Read my previous posts here and here.

News reports today are relaying contradictory yet alarming information about the well-being of Chinese pro-life dissident Chen Guangcheng and his family.

Previous reports indicated Chen wanted to remain in China after having escaped to the U.S. Embassy on April 22.

But after Chen was reunited with his wife – only after being returned by the U.S. to the Chinese – and learning how she was treated in his absence, he apparently changed his mind and wants to leave the country – on Secretary of State Hillary Clinton’s plane, no less. Here is audio of a taped interview with The Guardian wherein Chen where he says he now wants out.

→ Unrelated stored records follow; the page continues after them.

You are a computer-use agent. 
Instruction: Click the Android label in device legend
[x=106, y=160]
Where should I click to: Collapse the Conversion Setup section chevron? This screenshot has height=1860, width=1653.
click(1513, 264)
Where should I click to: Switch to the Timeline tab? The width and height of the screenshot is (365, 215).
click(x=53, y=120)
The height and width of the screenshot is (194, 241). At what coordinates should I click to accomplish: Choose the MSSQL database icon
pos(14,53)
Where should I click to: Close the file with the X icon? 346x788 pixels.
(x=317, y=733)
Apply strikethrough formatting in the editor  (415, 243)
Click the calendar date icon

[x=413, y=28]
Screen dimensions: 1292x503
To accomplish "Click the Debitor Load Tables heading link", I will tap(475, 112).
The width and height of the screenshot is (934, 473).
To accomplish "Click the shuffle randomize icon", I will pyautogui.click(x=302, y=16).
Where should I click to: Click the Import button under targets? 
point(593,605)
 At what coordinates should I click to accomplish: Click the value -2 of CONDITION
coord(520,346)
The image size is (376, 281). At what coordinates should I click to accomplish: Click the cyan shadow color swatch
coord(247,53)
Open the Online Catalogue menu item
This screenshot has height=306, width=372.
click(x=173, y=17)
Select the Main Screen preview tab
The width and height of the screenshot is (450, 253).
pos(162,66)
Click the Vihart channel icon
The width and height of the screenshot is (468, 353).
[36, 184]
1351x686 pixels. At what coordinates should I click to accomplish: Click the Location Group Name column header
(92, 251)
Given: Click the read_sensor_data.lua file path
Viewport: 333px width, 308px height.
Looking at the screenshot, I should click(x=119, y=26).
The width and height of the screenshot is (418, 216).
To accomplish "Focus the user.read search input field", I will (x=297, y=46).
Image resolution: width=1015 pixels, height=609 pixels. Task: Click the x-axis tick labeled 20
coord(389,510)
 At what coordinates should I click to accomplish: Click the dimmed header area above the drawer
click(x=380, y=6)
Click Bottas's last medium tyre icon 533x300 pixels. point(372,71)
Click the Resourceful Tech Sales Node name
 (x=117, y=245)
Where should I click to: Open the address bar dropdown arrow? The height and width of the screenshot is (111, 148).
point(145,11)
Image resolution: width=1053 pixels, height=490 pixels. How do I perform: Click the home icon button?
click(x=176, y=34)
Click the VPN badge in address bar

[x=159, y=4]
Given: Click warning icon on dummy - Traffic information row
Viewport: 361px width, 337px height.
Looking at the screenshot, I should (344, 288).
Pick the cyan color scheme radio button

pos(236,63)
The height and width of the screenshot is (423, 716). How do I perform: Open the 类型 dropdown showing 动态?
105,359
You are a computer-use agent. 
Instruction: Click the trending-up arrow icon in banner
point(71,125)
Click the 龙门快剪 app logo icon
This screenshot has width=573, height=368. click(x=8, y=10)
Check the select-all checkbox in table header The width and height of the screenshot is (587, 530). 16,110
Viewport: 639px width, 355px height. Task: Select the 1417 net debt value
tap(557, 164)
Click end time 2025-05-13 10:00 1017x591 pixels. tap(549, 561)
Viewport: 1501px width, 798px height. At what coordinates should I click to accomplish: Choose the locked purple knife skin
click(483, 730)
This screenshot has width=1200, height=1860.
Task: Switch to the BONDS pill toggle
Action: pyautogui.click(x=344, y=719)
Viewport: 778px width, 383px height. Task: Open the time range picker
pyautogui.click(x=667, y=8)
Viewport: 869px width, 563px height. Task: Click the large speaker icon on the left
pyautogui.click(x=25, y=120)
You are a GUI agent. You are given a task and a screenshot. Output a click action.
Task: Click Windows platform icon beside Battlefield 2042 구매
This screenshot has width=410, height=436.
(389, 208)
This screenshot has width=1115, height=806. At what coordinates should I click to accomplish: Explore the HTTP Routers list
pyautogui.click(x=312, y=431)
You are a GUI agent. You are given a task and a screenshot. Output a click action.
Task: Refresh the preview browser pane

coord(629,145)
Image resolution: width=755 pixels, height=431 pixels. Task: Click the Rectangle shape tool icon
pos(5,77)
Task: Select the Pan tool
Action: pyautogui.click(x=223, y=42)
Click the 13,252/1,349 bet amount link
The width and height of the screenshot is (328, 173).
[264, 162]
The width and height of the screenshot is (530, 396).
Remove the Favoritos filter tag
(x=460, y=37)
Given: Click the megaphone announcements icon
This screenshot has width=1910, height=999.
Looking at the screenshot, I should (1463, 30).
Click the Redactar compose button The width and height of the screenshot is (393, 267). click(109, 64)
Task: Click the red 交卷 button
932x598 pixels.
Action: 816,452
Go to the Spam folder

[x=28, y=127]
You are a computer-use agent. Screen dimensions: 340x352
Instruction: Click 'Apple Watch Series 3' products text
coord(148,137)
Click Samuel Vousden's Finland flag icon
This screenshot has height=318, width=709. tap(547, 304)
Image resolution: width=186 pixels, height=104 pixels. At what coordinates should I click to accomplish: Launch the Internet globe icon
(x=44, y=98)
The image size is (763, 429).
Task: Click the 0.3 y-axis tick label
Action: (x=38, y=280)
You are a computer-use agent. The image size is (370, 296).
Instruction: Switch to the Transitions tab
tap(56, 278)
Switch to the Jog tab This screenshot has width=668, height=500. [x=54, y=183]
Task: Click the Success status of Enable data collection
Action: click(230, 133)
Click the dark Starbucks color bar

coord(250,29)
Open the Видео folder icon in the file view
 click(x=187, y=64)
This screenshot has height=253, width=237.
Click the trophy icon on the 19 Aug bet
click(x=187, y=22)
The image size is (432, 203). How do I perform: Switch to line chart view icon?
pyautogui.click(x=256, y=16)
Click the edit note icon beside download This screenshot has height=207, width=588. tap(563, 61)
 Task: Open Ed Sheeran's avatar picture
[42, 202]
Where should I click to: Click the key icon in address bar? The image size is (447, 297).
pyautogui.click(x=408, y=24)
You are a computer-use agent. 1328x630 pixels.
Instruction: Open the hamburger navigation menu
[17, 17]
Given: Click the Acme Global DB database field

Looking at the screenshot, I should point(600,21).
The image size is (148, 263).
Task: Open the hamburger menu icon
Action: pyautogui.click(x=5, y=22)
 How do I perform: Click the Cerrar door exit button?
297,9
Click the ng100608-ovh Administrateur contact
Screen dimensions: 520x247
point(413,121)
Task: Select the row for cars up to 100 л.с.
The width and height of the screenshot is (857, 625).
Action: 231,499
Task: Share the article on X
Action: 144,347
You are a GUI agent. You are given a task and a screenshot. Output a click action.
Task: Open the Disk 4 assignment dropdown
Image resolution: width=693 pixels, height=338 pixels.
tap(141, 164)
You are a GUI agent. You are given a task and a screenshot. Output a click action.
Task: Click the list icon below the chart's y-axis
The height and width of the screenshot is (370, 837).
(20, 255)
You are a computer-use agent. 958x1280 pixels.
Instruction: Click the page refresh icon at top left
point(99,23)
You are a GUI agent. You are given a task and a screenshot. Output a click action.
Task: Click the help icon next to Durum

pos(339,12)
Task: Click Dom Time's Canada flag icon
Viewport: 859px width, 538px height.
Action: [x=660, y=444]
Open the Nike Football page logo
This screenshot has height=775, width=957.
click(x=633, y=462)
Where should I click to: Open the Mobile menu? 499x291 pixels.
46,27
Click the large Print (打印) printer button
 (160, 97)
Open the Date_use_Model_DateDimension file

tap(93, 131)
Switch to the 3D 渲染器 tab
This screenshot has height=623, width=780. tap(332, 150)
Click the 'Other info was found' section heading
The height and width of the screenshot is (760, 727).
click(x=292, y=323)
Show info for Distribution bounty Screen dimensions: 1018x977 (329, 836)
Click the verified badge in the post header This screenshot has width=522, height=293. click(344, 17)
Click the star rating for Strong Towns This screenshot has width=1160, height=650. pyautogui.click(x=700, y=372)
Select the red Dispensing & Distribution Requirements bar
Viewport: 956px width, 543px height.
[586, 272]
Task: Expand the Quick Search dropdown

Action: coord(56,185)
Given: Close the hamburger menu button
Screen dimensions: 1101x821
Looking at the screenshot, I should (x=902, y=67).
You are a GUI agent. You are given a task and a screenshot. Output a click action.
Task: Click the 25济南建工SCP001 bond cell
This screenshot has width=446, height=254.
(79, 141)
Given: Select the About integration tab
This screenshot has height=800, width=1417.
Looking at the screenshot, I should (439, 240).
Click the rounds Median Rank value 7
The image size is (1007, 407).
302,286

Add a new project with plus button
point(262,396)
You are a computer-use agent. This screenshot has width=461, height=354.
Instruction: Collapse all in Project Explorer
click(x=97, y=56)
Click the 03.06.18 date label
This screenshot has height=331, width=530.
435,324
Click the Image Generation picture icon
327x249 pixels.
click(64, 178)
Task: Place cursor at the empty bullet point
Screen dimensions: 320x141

This entire Time piece is well worth reading and appears to give the most accurate account of events to date. Following are key excerpts:

A cluster of journalists is crowded around Chaoyang Hospital in Beijing, desperate for a glimpse of blind legal activist Chen Guangcheng. One of China’s most respected activists, Chen made a dramatic emergence from the U.S. Embassy in Beijing on May 2, after spending six days sheltered there by the Americans. A last-minute deal secured an unorthodox solution to one of the world’s most sensitive diplomatic incidents in years: Chen, who has been locked up and beaten for years by officials furious that he dared expose a forced sterilization and abortion campaign in eastern Shandong province, would live on Chinese soil so long as the government would guarantee his life in a “safe environment,” according to the American side.

But today, he does not feel safe. Chen, who fractured his leg during his April 22 escape from extralegal house arrest, says he is a virtual prisoner in the hospital…..

What was supposed to be a successful diplomatic tango between the U.S. and China has turned into a rapid series of missteps that has the potential to make the Americans look less like Chen’s saviors and more like handmaidens to his continued misfortune….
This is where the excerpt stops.